**Task directions**
When you retype the listing, keep every word exactly as it appears.

====

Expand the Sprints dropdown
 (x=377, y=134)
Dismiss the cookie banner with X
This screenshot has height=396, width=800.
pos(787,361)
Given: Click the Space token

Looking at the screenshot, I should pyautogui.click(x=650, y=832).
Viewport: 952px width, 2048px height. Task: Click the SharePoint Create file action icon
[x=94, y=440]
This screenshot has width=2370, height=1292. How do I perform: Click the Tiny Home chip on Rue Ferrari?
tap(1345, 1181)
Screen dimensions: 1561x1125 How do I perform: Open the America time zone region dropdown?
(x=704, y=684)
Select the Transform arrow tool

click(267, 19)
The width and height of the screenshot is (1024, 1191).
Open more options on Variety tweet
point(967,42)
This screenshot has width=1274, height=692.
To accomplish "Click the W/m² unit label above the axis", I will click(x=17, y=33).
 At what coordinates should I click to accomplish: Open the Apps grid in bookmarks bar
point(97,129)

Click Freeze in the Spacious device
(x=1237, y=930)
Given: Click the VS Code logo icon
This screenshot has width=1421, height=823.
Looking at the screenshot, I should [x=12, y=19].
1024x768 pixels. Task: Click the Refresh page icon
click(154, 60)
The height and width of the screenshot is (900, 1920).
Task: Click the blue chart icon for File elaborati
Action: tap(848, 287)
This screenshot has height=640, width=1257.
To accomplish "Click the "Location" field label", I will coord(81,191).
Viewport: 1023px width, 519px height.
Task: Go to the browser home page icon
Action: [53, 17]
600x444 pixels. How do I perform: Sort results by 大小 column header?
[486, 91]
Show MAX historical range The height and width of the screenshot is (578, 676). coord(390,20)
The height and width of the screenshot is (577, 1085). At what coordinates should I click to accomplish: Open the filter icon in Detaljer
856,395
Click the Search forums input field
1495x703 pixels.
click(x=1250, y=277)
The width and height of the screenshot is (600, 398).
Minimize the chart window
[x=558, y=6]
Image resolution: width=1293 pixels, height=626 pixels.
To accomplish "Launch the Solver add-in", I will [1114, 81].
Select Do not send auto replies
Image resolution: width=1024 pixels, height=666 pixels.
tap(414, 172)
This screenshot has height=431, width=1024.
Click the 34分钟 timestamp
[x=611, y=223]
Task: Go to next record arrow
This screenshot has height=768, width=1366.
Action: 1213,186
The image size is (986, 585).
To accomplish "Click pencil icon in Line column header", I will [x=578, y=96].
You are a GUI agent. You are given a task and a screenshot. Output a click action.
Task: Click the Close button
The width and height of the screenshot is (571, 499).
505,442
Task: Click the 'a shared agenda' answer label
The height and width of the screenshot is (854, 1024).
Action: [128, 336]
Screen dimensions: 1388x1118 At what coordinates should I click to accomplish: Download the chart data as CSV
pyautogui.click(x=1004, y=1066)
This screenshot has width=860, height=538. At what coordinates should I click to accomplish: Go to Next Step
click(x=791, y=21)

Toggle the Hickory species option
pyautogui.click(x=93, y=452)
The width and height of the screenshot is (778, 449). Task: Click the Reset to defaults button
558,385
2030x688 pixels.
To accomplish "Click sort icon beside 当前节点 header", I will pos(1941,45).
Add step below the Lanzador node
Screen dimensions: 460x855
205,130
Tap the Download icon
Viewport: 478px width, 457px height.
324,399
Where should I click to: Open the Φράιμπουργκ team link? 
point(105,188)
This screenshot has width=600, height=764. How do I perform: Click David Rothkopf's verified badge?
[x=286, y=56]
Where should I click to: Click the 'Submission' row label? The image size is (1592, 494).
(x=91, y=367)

====

**Problem solution**
Expand the Sprints dropdown
 (x=377, y=134)
Dismiss the cookie banner with X
This screenshot has height=396, width=800.
pos(787,361)
Given: Click the Space token

Looking at the screenshot, I should pyautogui.click(x=650, y=832).
Viewport: 952px width, 2048px height. Task: Click the SharePoint Create file action icon
[x=94, y=440]
This screenshot has width=2370, height=1292. How do I perform: Click the Tiny Home chip on Rue Ferrari?
tap(1345, 1181)
Screen dimensions: 1561x1125 How do I perform: Open the America time zone region dropdown?
(x=704, y=684)
Select the Transform arrow tool

click(267, 19)
The width and height of the screenshot is (1024, 1191).
Open more options on Variety tweet
point(967,42)
This screenshot has width=1274, height=692.
To accomplish "Click the W/m² unit label above the axis", I will click(x=17, y=33).
 At what coordinates should I click to accomplish: Open the Apps grid in bookmarks bar
point(97,129)

Click Freeze in the Spacious device
(x=1237, y=930)
Given: Click the VS Code logo icon
This screenshot has width=1421, height=823.
Looking at the screenshot, I should [x=12, y=19].
1024x768 pixels. Task: Click the Refresh page icon
click(154, 60)
The height and width of the screenshot is (900, 1920).
Task: Click the blue chart icon for File elaborati
Action: tap(848, 287)
This screenshot has height=640, width=1257.
To accomplish "Click the "Location" field label", I will coord(81,191).
Viewport: 1023px width, 519px height.
Task: Go to the browser home page icon
Action: [53, 17]
600x444 pixels. How do I perform: Sort results by 大小 column header?
[486, 91]
Show MAX historical range The height and width of the screenshot is (578, 676). coord(390,20)
The height and width of the screenshot is (577, 1085). At what coordinates should I click to accomplish: Open the filter icon in Detaljer
856,395
Click the Search forums input field
1495x703 pixels.
click(x=1250, y=277)
The width and height of the screenshot is (600, 398).
Minimize the chart window
[x=558, y=6]
Image resolution: width=1293 pixels, height=626 pixels.
To accomplish "Launch the Solver add-in", I will [1114, 81].
Select Do not send auto replies
Image resolution: width=1024 pixels, height=666 pixels.
tap(414, 172)
This screenshot has height=431, width=1024.
Click the 34分钟 timestamp
[x=611, y=223]
Task: Go to next record arrow
This screenshot has height=768, width=1366.
Action: 1213,186
The image size is (986, 585).
To accomplish "Click pencil icon in Line column header", I will [x=578, y=96].
You are a GUI agent. You are given a task and a screenshot. Output a click action.
Task: Click the Close button
The width and height of the screenshot is (571, 499).
505,442
Task: Click the 'a shared agenda' answer label
The height and width of the screenshot is (854, 1024).
Action: [128, 336]
Screen dimensions: 1388x1118 At what coordinates should I click to accomplish: Download the chart data as CSV
pyautogui.click(x=1004, y=1066)
This screenshot has width=860, height=538. At what coordinates should I click to accomplish: Go to Next Step
click(x=791, y=21)

Toggle the Hickory species option
pyautogui.click(x=93, y=452)
The width and height of the screenshot is (778, 449). Task: Click the Reset to defaults button
558,385
2030x688 pixels.
To accomplish "Click sort icon beside 当前节点 header", I will pos(1941,45).
Add step below the Lanzador node
Screen dimensions: 460x855
205,130
Tap the Download icon
Viewport: 478px width, 457px height.
324,399
Where should I click to: Open the Φράιμπουργκ team link? 
point(105,188)
This screenshot has width=600, height=764. How do I perform: Click David Rothkopf's verified badge?
[x=286, y=56]
Where should I click to: Click the 'Submission' row label? The image size is (1592, 494).
(x=91, y=367)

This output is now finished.